> [About this task]
What lines in the records include the string "computer"? Return each one.

# # # #

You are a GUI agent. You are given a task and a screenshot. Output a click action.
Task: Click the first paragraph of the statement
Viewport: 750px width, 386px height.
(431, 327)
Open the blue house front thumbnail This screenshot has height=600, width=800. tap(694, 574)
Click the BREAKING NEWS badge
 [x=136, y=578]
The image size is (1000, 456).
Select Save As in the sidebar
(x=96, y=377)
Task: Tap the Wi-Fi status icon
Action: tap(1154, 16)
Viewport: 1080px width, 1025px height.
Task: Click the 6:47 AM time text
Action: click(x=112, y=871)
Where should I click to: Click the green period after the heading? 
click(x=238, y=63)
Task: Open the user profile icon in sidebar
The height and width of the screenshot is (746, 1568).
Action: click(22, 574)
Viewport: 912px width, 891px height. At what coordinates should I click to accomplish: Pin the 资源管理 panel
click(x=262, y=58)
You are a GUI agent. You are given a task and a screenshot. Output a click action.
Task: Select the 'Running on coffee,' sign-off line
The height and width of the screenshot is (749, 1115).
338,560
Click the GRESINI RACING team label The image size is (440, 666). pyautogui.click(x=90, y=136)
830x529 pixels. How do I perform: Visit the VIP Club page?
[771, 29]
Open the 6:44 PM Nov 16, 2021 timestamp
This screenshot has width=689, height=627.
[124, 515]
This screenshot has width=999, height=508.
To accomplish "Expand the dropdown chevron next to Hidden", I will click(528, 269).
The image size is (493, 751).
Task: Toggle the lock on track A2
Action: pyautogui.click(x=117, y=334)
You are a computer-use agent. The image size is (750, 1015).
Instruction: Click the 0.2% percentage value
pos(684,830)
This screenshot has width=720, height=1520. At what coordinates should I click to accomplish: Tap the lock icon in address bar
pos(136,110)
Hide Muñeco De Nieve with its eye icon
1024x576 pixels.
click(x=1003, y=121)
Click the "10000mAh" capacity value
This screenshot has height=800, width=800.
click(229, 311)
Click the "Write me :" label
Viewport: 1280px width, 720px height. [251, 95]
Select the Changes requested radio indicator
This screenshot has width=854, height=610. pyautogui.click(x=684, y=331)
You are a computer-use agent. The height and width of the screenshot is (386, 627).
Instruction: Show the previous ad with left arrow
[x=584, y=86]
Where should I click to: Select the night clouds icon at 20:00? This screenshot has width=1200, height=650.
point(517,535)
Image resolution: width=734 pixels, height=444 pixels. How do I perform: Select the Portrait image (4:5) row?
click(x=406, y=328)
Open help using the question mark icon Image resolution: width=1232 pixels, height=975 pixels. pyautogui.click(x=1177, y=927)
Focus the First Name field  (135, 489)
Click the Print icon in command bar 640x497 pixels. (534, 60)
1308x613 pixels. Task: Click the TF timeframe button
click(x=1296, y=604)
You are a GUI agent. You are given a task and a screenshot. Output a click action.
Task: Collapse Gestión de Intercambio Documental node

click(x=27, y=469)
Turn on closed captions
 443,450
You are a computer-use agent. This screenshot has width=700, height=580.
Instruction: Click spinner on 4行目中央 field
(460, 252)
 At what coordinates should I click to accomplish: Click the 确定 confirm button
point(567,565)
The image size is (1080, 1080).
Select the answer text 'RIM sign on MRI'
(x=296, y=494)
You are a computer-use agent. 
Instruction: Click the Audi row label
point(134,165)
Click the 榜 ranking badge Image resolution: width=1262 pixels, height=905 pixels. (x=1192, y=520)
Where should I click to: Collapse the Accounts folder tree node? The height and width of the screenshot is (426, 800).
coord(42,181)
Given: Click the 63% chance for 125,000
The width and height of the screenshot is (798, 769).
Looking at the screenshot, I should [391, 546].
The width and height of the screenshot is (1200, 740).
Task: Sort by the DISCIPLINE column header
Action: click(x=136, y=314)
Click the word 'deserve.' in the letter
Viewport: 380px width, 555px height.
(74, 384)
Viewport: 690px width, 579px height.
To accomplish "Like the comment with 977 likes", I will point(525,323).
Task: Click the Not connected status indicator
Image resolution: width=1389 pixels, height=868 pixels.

# # # #

> [Solution below]
You are a computer-use agent. The image size is (750, 1015).
You are a computer-use agent. The height and width of the screenshot is (386, 627).
You are a computer-use agent. This screenshot has width=700, height=580.
You are a computer-use agent. 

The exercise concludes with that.